On January 15, 1997, the Board of Directors approved the formation of a
holding company to be presented for approval at the May 27, 1997 stockholders'
meeting. The formation of the holding company requires approval of the
stockholders, as well as the Federal Reserve Bank of Boston (FRB), FDIC and the
CDB. If approved, the name of the holding company will be "NMBT Corp.". NMBT
Corp. will hold 100% of the issued and outstanding common stock of NMBT. Whether
or not the holding company is approved, the Board of Directors also approved the
name of the Bank be changed effective with the stockholders' meeting to "NMBT".
As of December 31, 1996, NMBT had total assets of $305.55 million, up from
$269.18 million as of December 31, 1995. The growth in assets is the product of
strong loan growth and an increase in securities, which assets were funded by an
increase in deposits coupled with a modest leverage strategy. Loans grew $13.53
million, mainly in higher-yielding commercial and installment loans with almost
all of the growth variable rate in nature. During 1996, NMBT's Board of
Directors declared four quarterly cash dividends totaling $0.44 million, or
$0.17 per share.
RESULTS OF OPERATIONS
SUMMARY
NMBT's results of operations are largely dependent upon net interest
income, which is the difference between interest and dividend income on earning
assets, such as loans and securities, and interest expense on deposits and
borrowings. Interest and dividend income on loans, securities and
interest-bearing deposits is a function of the average balances outstanding
during the period and the average yields earned. Interest expense on deposits
and borrowings is similarly a function of average balances outstanding and the
average rates paid. NMBT's results of operations are also affected by: the
provision for loan losses, noninterest income, such as service charges on
deposits and other fee-based revenues; noninterest expense; and income taxes.
NMBT's operating results have benefited considerably in the past three
years from continued improvements in overall asset quality and reduced
noninterest expense as a percent of net revenues. NMBT recorded net income of
$2.79 million or $1.04 per share for 1996, compared to net income of $2.16
million or $0.83 per share for 1995, and net income of $1.34 million or $0.53
per share for 1994. The 29% rise in net income from 1995 to 1996 results
primarily from the substantial increase in interest-earning assets, which assets
were funded by a favorable mix of low cost deposits and FHLB advances, and
continued improvement in operating efficiency. The 61% rise in net income from
1994 to 1995 results primarily from an increased net interest spread and an
increase in interest-earning assets, coupled with improved operating efficiency.

+ + +

=== STATED PROBLEM A ===
Identify every line of the records that contains the string "coordinates" and copy each such line. Matching is case-sensitive.
The records that follow have no connection to the passage above.

+ + +

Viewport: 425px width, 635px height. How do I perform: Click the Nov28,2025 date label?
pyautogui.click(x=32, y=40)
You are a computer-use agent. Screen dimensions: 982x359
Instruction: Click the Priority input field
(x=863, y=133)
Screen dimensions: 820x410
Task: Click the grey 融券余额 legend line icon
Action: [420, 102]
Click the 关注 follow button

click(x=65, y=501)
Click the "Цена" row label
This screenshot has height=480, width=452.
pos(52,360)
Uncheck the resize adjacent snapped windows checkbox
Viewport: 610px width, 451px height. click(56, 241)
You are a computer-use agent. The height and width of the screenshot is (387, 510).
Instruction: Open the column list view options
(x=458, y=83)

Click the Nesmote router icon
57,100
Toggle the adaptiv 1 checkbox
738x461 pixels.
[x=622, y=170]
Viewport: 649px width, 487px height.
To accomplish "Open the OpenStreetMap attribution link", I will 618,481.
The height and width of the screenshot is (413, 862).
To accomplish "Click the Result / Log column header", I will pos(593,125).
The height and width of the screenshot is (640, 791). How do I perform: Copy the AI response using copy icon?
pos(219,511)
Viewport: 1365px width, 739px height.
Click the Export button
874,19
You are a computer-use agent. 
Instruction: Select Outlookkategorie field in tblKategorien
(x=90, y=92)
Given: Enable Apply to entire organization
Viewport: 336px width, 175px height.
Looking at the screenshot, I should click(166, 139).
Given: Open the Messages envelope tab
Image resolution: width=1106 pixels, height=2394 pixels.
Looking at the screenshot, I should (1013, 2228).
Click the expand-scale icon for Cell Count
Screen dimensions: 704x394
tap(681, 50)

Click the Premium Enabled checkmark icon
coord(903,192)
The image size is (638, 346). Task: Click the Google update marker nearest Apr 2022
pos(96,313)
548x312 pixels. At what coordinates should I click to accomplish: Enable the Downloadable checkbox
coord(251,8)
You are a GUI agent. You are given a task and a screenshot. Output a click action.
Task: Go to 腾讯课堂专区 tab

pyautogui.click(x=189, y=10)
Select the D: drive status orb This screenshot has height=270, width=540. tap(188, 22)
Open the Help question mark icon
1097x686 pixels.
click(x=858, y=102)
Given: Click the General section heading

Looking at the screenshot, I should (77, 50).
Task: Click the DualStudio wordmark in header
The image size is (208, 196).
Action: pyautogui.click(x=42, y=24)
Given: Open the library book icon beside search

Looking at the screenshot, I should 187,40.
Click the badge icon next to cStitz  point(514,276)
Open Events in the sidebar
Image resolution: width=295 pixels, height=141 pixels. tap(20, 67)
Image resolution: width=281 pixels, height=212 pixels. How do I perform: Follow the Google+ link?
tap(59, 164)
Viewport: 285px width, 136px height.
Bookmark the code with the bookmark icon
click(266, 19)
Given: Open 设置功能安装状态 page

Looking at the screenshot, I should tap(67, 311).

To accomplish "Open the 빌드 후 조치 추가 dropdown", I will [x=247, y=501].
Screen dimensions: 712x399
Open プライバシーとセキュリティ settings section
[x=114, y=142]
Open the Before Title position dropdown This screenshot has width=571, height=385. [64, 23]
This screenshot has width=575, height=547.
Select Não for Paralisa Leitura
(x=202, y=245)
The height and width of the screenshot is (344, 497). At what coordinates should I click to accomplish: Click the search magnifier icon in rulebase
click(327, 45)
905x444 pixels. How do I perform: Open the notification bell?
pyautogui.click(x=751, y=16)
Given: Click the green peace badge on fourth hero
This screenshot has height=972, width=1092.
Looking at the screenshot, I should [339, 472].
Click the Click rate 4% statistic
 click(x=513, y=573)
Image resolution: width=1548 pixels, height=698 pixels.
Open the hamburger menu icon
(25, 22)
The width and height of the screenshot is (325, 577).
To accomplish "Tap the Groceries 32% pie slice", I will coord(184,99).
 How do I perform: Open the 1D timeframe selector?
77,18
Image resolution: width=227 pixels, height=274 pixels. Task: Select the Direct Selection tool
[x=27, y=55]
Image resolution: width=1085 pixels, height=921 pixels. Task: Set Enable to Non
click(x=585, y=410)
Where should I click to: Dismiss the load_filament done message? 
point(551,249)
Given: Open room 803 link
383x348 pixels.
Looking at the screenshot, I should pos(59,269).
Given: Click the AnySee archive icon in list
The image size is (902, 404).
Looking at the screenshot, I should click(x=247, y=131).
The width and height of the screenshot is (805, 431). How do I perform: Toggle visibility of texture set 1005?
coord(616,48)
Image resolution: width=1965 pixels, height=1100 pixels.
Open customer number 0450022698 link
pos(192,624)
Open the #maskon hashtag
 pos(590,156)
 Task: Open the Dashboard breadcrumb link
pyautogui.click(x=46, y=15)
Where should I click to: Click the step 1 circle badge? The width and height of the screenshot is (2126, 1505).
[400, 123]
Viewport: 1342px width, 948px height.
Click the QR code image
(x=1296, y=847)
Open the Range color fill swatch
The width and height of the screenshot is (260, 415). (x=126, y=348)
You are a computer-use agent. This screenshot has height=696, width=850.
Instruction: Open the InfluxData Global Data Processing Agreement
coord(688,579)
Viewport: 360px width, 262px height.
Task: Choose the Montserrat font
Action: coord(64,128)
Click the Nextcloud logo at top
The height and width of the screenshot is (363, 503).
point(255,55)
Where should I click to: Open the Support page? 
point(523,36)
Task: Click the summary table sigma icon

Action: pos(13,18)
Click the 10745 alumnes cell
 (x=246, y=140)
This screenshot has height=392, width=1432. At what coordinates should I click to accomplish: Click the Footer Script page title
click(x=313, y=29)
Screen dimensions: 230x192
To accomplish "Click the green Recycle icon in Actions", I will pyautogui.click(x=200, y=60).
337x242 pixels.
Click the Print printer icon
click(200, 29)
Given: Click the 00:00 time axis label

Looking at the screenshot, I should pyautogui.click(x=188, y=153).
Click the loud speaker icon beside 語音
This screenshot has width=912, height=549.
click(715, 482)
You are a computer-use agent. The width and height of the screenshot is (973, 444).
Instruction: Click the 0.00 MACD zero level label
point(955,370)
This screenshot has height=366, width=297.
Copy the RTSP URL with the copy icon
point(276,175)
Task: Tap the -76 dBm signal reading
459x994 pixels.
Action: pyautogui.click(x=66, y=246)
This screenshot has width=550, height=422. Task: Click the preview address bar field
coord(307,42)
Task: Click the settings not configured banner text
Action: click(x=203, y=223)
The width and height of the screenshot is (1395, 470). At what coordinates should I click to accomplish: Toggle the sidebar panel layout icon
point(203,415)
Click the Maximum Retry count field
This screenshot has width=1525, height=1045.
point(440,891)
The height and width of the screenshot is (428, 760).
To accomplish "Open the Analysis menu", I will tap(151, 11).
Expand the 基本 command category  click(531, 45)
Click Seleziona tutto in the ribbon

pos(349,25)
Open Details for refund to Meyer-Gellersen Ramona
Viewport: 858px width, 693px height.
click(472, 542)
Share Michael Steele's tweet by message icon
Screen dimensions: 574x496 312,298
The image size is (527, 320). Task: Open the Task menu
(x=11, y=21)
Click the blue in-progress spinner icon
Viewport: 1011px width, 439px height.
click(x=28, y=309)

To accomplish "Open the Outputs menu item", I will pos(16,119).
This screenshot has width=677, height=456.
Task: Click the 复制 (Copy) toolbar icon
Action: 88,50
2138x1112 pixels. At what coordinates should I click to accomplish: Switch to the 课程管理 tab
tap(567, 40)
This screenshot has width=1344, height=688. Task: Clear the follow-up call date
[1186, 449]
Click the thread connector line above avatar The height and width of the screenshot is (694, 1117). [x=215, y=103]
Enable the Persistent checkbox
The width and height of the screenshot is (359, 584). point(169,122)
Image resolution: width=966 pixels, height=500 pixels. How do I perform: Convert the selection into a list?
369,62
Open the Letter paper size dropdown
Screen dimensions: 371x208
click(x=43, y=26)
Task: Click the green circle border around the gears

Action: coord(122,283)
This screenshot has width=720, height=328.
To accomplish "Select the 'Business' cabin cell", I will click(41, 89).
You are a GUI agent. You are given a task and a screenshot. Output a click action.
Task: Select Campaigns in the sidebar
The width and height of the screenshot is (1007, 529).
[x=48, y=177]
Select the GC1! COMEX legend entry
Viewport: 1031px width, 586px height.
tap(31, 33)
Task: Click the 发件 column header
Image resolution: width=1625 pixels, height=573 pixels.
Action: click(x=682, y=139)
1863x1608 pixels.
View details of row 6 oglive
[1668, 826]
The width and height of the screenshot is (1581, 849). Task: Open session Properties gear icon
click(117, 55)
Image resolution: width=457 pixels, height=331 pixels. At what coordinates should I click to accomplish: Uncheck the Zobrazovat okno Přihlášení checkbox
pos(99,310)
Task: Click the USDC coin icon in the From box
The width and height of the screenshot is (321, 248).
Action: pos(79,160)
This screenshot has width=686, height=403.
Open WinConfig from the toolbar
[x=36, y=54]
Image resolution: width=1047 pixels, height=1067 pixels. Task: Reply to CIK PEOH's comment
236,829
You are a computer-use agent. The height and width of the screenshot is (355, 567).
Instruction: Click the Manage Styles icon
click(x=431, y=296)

+ + +

=== STATED PROBLEM B ===
Summarize the NMBT passage in two sentences.

=== COMPLETE RESPONSE A ===
548x312 pixels. At what coordinates should I click to accomplish: Enable the Downloadable checkbox
The height and width of the screenshot is (344, 497). At what coordinates should I click to accomplish: Click the search magnifier icon in rulebase
This screenshot has height=392, width=1432. At what coordinates should I click to accomplish: Click the Footer Script page title
The width and height of the screenshot is (1395, 470). At what coordinates should I click to accomplish: Toggle the sidebar panel layout icon
2138x1112 pixels. At what coordinates should I click to accomplish: Switch to the 课程管理 tab
Image resolution: width=457 pixels, height=331 pixels. At what coordinates should I click to accomplish: Uncheck the Zobrazovat okno Přihlášení checkbox

=== COMPLETE RESPONSE B ===
NMBT's Board of Directors approved forming a holding company, "NMBT Corp.", which requires approval from stockholders and regulators. Total assets reached $305.55 million at December 31, 1996, up from $269.18 million, and net income rose 29% to $2.79 million, or $1.04 per share, mainly because of a substantial increase in interest-earning assets and continued improvement in operating efficiency.